Author: Cyril Richert
On Wednesday 10th April, to the question: “If the adopted Local and National Planning Policies are only treated as loose guidelines which can be ignored at will, then Wandsworth Council should state that such is the case” the leader of Wandsworth Council, Conservative Cllr Ravi Govindia, answered:
“Yes, the keyword is ‘guidelines’“.
Indeed, in the view of the conservative leader, planning policies might be only those loose guidelines that can be ignored at will when the Council needs to secure payment to fund their budget and building targets (remember that the Council get Community Infrastructure Levy (or former section 106) from the development granted).
In Wandsworth planning department however, officers appear to consider that policies are statutory documents as they write (for example in the conclusion of planning application decision 2014/0492):
“We have made available detailed advice in the form of our statutory policies in the Local Plan consisting of the Core Strategy, Development Management Policies Document, Supplementary planning documents and Conservation Appraisals and where appropriate the Site Specific Allocations Document [… This is] clearly contrary to our statutory policies and negotiation could not overcome the reasons for refusal”.
According to Meridian Webster (an Encyclopaedia Britannica company), the definition of the word statutory says:
“stat·u·to·ry. adjective \ˈsta-chə-ˌtȯr-ē\. : of or relating to formal laws or statutes. : controlled or determined by a law or rule“
Indeed local policies say clearly (Local Plan – DMPD p13): “Planning permission will be granted for developments which comply with the following criteria…“
Therefore are they loose guidelines or policies relating to formal laws and rules?

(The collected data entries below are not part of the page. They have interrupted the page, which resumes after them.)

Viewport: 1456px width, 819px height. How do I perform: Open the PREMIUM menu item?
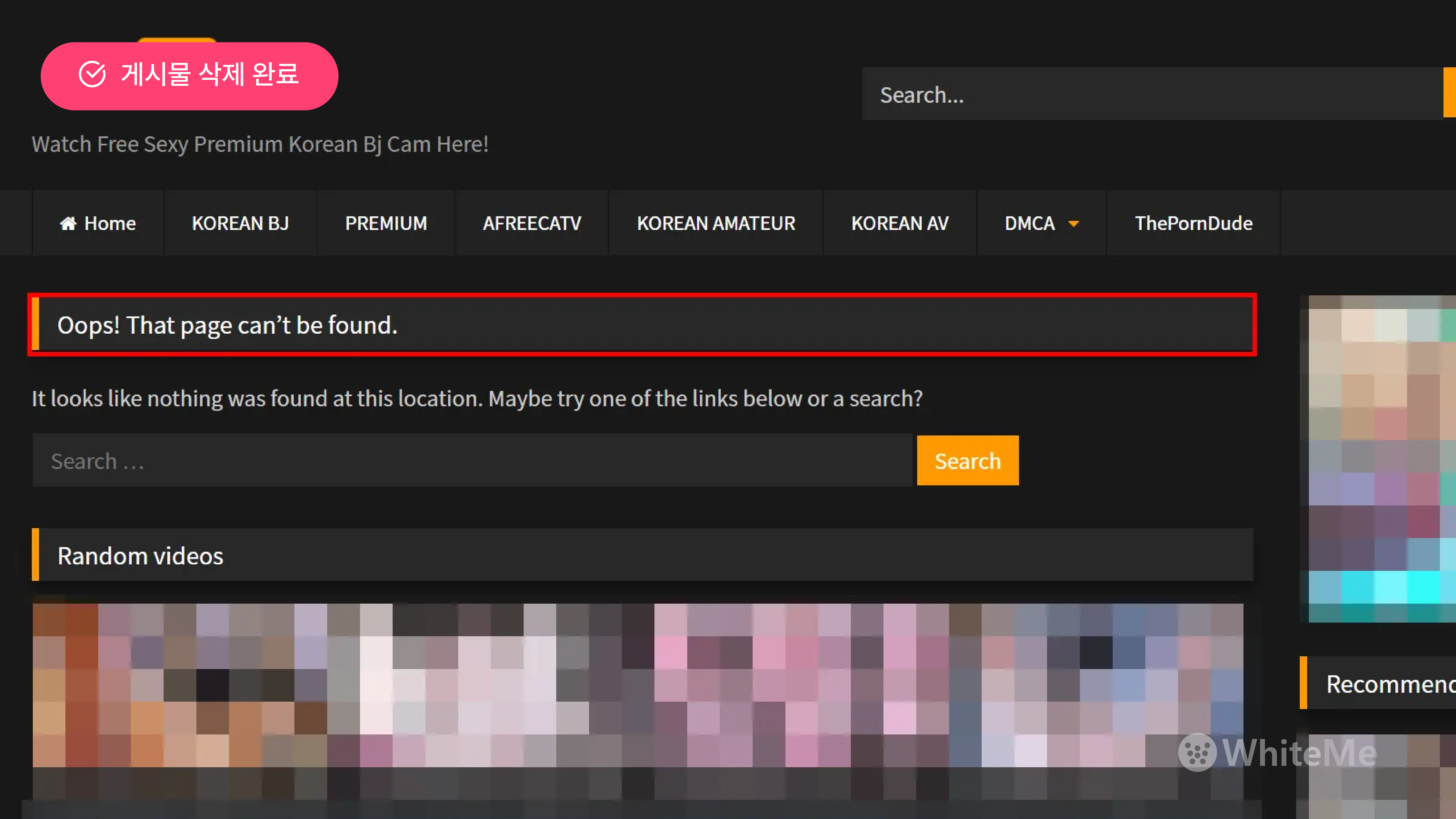pyautogui.click(x=386, y=223)
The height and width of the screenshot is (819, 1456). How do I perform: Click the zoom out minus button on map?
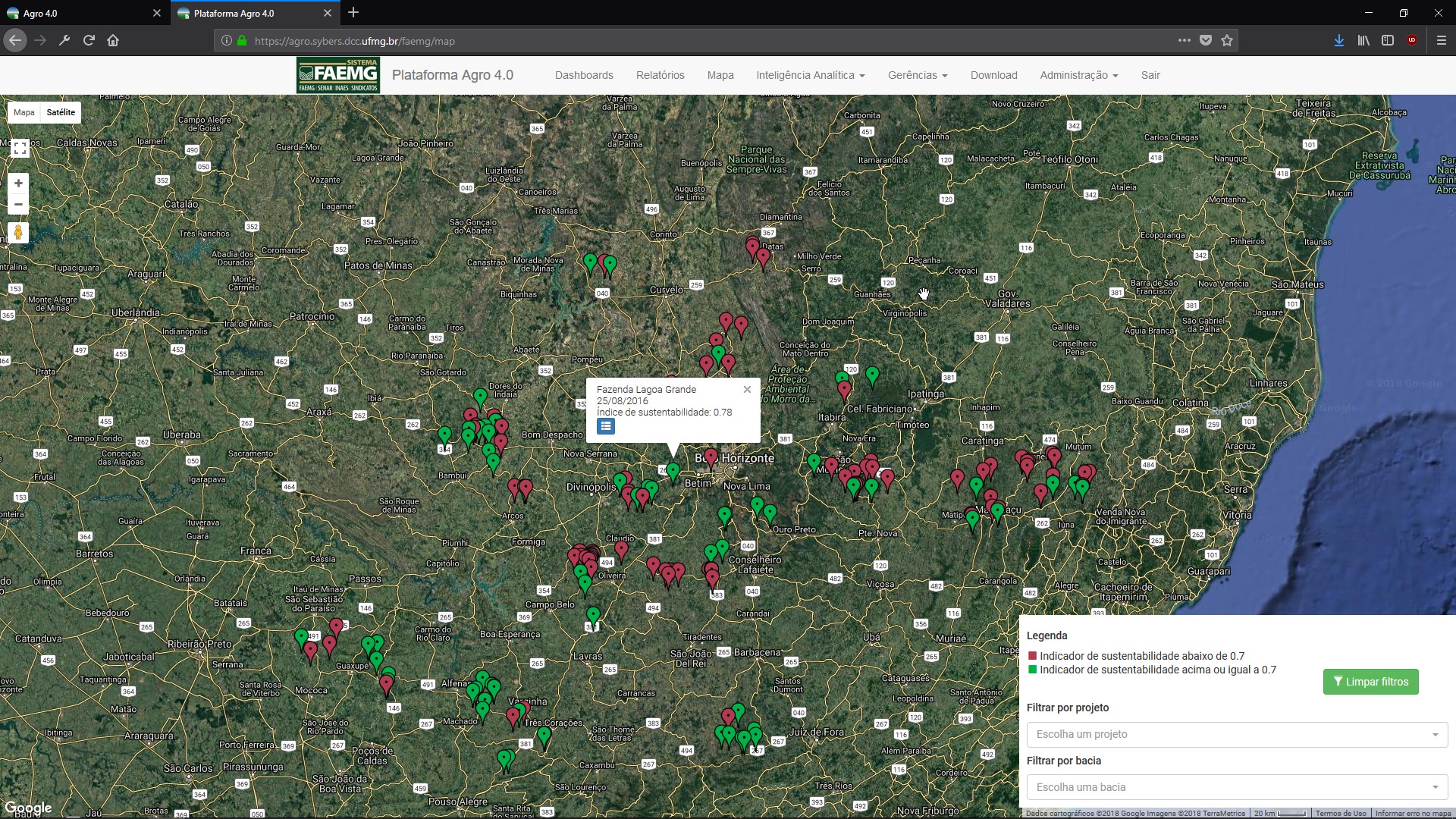pos(18,205)
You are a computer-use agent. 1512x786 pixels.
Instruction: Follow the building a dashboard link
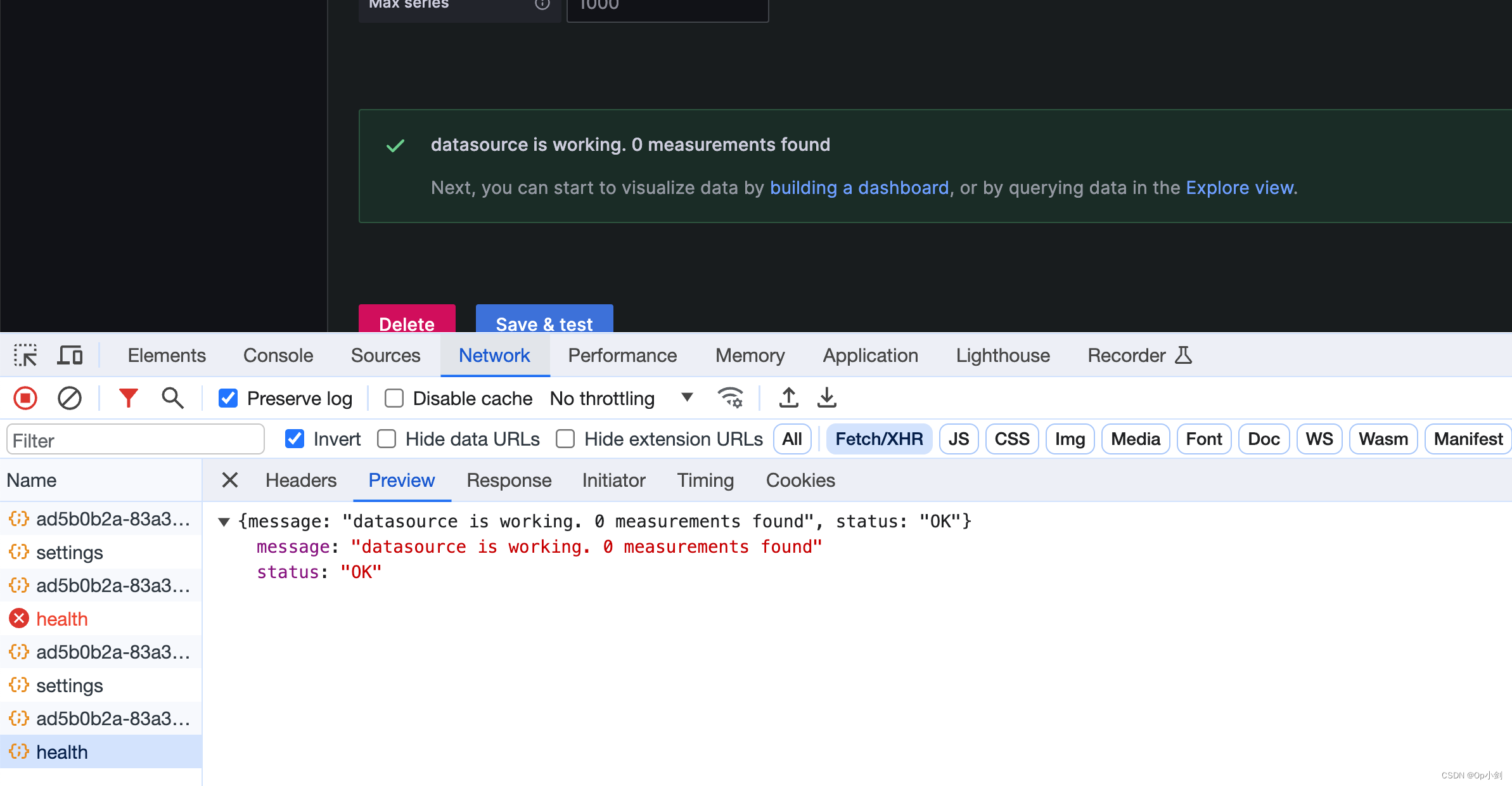(859, 188)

Can we ask the Council to make up their mind and tell us clearly and officially?
Because in case they are only loose guidelines that can be ignored, what is the point of spending so much time (and money) in planning frameworks and local and national rules? Let’s officially declare the borough an open land available for architects to create their own “signature” buildings disregarding of the heritage, the environment and the local communities. I can see millions to save in case planning rules are unnecessary, while preserving essential effective public services.